## PÁGINA

◇ ◇ ◇ ◇ ◇

Enquanto eles estavam gravando o novo álbum, a avó de William faleceu aos 105 anos. Descrevendo-a como um pilar em sua vida, William nunca pensou que ela iria embora um dia. Pensando na sua avó, Chris Cornell e entre outros que se foram, William escreveu e compôs a música "Never Fade", quando ficou gravando sozinho no Studio X até às 03:00hs da madrugada. Esta canção inclui uma letra poderosa, como: "Perda de controle / Todos os meus amigos estão indo embora".
Quando os membros do ALICE IN CHAINS chegam aos 50 anos de idade, é algo que eles precisam enfrentar...
“Não sei se fica mais fácil, você apenas desenvolve mais mecanismos de enfrentamento”, diz William, lentamente e cuidadosamente falando. “De certa forma, fica mais difícil, porque você também está enfrentando a sua própria mortalidade. Quando você é jovem e alguém morre, é uma coisa tão abstrata, mas quando você envelhece, pensa: 'Nossa, ok, não pensei que essa pessoa fosse embora um dia' ou 'Achei que aquela pessoa era super saudável e se isso aconteceu com ela, pode acontecer com todos'. Torna-se muito mais um confronto direto, sabe?”

◇ ◇ ◇ ◇ ◇

## Uma sequência de linhas
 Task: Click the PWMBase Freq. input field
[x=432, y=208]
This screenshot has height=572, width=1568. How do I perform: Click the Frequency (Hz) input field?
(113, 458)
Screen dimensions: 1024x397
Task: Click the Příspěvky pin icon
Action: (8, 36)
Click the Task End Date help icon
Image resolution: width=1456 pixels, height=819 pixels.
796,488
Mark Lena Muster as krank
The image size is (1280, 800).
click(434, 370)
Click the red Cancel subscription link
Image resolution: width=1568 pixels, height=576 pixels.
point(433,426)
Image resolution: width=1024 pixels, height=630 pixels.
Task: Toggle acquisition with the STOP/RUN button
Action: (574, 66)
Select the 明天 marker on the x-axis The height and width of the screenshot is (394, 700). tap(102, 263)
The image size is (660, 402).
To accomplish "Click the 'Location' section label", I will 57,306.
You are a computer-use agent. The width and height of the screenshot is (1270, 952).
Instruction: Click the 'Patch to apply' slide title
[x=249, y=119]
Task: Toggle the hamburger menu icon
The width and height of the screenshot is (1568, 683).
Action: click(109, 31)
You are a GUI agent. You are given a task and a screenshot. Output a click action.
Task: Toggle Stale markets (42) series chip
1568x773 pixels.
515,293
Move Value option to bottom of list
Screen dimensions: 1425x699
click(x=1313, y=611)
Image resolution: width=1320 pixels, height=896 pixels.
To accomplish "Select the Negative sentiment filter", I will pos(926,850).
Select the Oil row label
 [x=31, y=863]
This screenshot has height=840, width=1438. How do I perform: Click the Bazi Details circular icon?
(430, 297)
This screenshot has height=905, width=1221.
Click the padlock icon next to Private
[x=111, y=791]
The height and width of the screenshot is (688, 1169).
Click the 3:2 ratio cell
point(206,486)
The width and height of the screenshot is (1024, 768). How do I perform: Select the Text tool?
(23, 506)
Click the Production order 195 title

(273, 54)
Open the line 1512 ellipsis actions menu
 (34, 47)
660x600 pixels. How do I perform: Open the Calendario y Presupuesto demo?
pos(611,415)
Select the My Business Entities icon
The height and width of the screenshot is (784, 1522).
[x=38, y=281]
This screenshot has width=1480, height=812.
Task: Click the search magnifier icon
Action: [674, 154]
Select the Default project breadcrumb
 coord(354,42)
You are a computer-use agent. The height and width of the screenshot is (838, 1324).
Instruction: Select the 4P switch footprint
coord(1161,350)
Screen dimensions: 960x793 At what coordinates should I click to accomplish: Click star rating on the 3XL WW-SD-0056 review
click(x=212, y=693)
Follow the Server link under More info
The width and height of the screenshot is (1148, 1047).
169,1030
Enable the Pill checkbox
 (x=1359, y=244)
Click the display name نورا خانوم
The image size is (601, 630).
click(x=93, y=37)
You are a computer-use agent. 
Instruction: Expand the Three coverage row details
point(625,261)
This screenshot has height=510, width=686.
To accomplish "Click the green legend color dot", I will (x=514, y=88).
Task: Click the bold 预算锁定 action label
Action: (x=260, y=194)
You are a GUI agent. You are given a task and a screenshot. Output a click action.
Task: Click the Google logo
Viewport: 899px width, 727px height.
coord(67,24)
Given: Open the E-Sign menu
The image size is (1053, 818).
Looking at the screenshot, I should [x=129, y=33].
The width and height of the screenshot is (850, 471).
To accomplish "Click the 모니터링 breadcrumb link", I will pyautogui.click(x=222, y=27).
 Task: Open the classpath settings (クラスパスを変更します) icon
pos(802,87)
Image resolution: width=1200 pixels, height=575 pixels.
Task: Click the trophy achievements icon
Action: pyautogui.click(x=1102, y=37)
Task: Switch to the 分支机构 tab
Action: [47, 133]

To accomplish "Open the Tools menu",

◇ ◇ ◇ ◇ ◇

## TAREFAS A FAZER
- A) Reescreva em forma de lista, com os fatos principais, o parágrafo da página que começa com "Enquanto eles estavam gravando".
- B) Responda com base na página:
(i) Com quantos anos morreu a avó de William?
(ii) Que idade os membros do ALICE IN CHAINS estão alcançando?
(iii) Segundo William, o que a pessoa desenvolve com o tempo diante das perdas?
As linhas não são necessárias para isto.

## RESPOSTAS POR TAREFA
- A)
- Durante a gravação do novo álbum, a avó de William morreu aos 105 anos.
- William a via como um pilar da sua vida e nunca pensou que ela fosse embora um dia.
- Pensando nela, em Chris Cornell e em outros que se foram, ele escreveu e compôs "Never Fade". Ele gravou sozinho no Studio X até as 3h da madrugada.
- A letra é forte, com versos como "Perda de controle / Todos os meus amigos estão indo embora".

- B)
(i) Com 105 anos.
(ii) 50 anos.
(iii) Mais mecanismos de enfrentamento.